_Reading passage_.

About the job
At Judgment Labs, we are pioneering the development of Agent Behavior Monitoring (ABM) infrastructure. Unlike conventional observability that primarily focuses on logging exceptions and latency, our ABM technology highlights behavioral anomalies, such as instruction drifts and context retrieval loss, within scaled production environments.
Numerous teams engaged in building autonomous agents depend on Judgment to gain insight into their systems' performance post-deployment. Our proactive approach enables them to aggregate patterns across conversations and workflows, correlate regressions with specific interaction types, and accurately identify reliability breakdowns within their usage context.
Recently, we secured over $30 million in funding across two rounds within five months. Our esteemed investors include Lightspeed, SV Angel, Valor Equity Partners, Nova Global, and notable figures like Chris Manning, Michael Ovitz, and Kevin Hartz.
Your Role:
As a Forward Deployed AI Engineer at Judgment Labs, you'll seamlessly integrate our ABM infrastructure into customer production systems. This hands-on role involves working directly within customer codebases to incorporate monitoring and evaluation into their real-world agent workflows, diagnosing failures in live environments, and ensuring successful deployments for reliable production use.

_Exercise 1_. Transcribe the Judgment Labs job posting from "Numerous teams engaged" to "their usage context.".
_Exercise 2_. Pick up the Judgment Labs job posting after its final sentence and write the next part.

_The data_.
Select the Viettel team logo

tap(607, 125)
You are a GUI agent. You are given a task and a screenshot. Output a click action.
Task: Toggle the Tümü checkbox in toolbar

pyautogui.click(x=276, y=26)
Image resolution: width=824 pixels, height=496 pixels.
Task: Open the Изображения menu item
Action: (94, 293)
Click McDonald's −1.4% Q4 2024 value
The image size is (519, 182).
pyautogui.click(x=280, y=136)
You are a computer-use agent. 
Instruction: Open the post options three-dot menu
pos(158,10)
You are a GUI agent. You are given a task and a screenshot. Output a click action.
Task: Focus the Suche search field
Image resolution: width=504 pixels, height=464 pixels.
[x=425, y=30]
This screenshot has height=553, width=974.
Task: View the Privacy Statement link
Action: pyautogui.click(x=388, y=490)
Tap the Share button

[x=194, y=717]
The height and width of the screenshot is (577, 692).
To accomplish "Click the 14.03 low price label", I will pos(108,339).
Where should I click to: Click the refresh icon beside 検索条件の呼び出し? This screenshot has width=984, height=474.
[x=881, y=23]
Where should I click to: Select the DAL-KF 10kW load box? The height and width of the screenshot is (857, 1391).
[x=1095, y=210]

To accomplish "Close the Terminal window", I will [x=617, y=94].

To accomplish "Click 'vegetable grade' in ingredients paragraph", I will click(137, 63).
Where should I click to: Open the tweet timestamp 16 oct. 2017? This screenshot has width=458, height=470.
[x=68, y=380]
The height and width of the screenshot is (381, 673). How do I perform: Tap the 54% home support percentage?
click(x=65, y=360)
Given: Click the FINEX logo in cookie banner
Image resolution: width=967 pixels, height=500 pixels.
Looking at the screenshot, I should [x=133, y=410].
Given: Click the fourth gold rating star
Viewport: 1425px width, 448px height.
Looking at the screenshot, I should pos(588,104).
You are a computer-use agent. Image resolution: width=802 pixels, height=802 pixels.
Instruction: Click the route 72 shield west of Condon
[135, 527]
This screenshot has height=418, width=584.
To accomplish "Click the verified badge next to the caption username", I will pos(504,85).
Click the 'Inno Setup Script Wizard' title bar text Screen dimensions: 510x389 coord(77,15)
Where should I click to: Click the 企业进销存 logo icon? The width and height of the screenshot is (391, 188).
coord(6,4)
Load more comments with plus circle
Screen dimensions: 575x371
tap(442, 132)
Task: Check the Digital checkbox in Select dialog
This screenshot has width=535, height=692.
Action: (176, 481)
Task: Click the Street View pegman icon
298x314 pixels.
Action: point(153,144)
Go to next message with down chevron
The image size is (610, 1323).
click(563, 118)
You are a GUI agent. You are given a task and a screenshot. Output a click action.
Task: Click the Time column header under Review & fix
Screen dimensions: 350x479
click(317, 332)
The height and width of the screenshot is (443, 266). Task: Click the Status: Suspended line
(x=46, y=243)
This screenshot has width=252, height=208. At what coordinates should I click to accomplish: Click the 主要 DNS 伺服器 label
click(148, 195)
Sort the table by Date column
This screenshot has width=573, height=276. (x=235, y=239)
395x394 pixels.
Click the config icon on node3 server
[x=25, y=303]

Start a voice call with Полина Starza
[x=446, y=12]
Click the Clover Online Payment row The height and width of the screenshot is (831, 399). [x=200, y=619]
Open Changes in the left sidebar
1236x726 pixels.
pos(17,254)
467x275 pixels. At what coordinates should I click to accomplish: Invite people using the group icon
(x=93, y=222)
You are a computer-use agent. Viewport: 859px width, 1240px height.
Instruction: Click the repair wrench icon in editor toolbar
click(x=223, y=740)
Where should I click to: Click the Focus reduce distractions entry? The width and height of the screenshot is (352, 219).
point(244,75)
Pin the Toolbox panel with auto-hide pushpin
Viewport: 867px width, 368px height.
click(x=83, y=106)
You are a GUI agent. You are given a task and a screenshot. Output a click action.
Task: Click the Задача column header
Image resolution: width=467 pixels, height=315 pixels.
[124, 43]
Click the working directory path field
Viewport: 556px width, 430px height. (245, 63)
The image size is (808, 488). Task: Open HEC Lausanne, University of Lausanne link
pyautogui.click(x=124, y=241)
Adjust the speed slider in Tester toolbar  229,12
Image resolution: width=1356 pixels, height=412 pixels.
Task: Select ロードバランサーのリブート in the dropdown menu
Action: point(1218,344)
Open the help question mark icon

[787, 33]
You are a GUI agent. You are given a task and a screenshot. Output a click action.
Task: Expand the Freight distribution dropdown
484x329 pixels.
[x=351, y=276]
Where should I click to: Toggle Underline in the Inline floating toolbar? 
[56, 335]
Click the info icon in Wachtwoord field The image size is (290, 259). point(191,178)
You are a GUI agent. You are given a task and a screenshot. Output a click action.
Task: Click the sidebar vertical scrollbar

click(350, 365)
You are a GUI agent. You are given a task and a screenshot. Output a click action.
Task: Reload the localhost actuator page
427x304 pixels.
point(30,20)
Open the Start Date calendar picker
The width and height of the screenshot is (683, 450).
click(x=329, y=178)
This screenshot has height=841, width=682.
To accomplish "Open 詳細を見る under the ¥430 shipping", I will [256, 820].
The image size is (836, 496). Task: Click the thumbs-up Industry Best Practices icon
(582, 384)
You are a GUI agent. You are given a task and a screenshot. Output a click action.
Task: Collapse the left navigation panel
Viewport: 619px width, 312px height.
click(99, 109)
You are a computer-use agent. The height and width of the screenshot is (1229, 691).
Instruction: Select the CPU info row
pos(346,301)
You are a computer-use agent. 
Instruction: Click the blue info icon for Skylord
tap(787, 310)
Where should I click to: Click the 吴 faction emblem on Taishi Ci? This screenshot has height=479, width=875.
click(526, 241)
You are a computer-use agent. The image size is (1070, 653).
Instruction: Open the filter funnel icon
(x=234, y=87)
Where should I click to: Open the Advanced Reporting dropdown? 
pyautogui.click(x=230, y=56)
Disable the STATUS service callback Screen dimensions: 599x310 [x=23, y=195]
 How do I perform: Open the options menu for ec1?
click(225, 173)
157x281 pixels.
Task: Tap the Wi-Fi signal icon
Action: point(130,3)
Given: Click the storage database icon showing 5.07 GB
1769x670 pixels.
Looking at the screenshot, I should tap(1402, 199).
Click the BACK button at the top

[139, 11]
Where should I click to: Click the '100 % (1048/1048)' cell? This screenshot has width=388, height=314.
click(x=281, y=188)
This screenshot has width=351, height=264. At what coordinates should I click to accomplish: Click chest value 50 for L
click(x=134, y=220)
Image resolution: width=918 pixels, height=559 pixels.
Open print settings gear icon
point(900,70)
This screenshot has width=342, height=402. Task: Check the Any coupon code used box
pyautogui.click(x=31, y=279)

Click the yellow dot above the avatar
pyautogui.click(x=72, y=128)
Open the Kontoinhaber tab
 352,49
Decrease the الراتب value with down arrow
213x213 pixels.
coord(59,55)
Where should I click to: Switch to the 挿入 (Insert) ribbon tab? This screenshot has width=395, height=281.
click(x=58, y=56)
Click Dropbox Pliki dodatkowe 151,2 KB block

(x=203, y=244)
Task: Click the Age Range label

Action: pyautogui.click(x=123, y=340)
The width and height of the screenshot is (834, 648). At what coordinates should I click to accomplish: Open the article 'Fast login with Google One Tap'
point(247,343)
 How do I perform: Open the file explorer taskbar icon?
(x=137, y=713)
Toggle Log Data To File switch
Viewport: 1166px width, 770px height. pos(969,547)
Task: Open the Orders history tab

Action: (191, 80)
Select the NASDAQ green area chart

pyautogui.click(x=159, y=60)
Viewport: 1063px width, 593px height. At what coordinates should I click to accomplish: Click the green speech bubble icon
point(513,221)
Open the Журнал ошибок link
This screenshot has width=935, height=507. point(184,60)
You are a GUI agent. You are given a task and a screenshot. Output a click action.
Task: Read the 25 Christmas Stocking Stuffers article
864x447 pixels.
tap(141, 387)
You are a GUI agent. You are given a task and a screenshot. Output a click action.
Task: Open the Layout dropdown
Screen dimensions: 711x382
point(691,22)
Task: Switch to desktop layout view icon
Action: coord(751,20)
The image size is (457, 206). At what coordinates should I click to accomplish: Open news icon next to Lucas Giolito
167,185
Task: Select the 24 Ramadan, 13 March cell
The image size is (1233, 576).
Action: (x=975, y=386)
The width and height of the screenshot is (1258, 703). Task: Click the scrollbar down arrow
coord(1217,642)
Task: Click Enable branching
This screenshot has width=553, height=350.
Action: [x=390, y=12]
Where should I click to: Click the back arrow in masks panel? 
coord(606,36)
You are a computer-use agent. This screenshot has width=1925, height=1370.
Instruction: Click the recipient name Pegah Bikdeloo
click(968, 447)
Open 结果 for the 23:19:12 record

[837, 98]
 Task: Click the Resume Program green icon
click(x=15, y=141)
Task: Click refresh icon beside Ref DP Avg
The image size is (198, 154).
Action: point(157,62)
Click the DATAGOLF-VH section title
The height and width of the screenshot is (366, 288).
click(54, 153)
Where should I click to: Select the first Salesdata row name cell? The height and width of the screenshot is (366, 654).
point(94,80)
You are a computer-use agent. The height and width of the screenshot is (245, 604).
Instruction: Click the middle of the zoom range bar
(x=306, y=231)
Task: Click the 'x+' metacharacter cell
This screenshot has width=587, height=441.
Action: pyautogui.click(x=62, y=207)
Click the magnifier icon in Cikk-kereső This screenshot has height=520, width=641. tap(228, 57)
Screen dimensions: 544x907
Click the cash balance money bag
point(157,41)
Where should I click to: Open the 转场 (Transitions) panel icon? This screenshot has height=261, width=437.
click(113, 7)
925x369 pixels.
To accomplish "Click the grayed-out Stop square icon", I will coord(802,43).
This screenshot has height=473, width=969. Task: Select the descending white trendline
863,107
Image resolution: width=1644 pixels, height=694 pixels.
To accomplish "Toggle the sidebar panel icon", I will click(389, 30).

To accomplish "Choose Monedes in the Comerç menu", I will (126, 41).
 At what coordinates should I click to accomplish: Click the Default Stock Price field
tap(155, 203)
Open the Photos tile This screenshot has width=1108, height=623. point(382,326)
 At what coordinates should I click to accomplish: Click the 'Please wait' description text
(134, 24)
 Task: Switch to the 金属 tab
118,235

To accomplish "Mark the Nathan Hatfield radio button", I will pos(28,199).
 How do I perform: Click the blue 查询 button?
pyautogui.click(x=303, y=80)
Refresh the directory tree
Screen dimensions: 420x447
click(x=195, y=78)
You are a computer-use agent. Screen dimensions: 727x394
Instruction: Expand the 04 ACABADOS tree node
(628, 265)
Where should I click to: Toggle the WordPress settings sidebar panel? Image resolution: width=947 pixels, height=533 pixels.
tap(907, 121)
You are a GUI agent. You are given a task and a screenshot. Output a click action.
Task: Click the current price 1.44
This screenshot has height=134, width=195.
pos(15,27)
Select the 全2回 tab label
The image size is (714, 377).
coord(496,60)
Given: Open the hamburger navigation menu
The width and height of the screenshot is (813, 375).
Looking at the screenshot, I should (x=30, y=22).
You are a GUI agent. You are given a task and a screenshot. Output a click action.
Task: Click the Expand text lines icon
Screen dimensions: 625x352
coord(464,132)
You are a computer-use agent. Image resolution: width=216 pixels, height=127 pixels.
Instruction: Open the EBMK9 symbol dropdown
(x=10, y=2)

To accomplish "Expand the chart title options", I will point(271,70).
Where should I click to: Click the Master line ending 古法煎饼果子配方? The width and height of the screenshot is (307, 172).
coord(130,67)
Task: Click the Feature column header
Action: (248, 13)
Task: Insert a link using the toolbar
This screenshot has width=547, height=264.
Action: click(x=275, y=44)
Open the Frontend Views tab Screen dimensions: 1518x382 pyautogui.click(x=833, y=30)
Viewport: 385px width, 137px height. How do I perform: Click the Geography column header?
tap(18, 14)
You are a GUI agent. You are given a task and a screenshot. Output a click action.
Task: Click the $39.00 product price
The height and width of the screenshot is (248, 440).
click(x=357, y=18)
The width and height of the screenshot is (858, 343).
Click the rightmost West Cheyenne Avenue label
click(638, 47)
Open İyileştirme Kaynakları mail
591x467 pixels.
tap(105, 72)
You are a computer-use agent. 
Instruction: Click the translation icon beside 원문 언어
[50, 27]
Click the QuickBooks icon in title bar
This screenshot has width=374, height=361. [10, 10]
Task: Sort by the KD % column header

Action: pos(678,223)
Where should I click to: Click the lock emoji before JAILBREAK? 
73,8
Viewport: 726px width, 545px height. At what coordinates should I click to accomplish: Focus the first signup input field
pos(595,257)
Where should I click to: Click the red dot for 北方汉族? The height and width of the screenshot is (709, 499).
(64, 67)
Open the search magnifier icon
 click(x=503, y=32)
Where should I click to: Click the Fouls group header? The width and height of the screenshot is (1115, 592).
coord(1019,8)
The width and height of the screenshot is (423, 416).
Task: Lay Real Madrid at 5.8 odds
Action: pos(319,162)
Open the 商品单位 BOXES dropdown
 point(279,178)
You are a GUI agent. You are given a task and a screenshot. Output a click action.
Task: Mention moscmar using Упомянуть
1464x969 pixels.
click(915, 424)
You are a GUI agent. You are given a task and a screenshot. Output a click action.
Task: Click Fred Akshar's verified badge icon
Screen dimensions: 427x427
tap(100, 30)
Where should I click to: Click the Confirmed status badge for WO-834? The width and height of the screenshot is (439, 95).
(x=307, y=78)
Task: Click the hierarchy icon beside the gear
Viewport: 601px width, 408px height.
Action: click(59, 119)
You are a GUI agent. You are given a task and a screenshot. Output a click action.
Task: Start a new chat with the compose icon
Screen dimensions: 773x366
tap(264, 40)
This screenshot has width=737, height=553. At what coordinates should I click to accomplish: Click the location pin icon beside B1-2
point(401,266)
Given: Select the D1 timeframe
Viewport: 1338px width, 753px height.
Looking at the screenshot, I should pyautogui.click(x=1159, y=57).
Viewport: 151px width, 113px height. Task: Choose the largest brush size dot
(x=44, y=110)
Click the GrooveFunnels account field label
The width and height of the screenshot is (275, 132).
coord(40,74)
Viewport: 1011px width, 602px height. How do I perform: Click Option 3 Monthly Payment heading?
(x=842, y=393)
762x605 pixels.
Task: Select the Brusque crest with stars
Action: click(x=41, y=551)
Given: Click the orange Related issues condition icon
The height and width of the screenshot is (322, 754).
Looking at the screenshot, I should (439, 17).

_Your response 1_.
Numerous teams engaged in building autonomous agents depend on Judgment to gain insight into their systems' performance post-deployment. Our proactive approach enables them to aggregate patterns across conversations and workflows, correlate regressions with specific interaction types, and accurately identify reliability breakdowns within their usage context.

_Your response 2_.
This position emphasizes deep technical execution combined with customer ownership. You will collaborate closely with customer teams to analyze agent behavior, convert high-level objectives into actionable ABM deployments, and take full responsibility for outcomes across live production settings. The scope and autonomy in this role offer a unique training ground for those aspiring to lead or found a technical company.
Your Responsibilities:
Deploy and embed Judgment Labs’ ABM platform and AI components into customer codebases and production AI systems.
Integrate monitoring, evaluation, and agent-facing components into real workflows within customer systems.
Assist customers in technical decision-making regarding agent monitoring and evaluation strategies, ensuring smooth integration with existing production systems.
Manage multiple customer engagements from start to finish, ensuring the successful integration and sustained adoption of monitoring and evaluation systems within production agent workflows.